» Exercise
The result should be an exact copy of the entries that follow, with no pictures included.

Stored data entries
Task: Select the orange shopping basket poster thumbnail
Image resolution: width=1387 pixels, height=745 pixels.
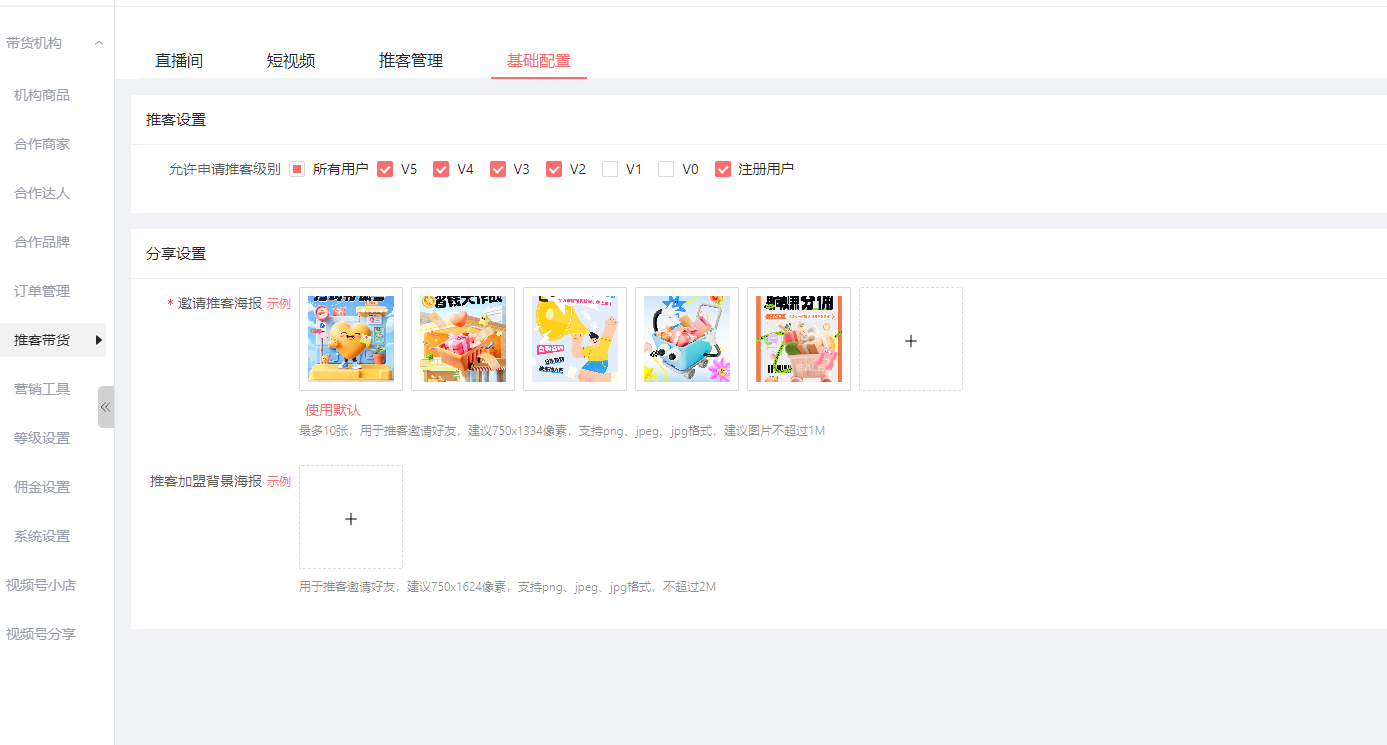Action: [x=462, y=339]
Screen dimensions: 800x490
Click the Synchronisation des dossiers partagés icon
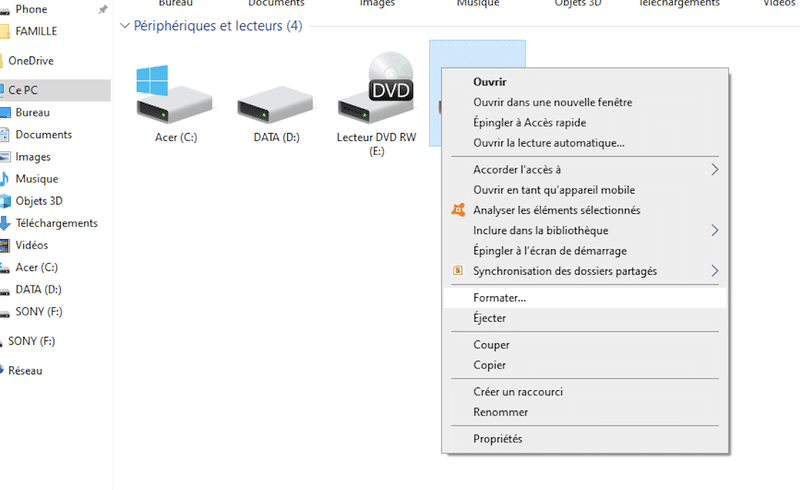458,271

» Result
Task: Select the orange shopping basket poster thumbnail
Image resolution: width=1387 pixels, height=745 pixels.
Action: [x=462, y=339]
Screen dimensions: 800x490
Click the Synchronisation des dossiers partagés icon
458,271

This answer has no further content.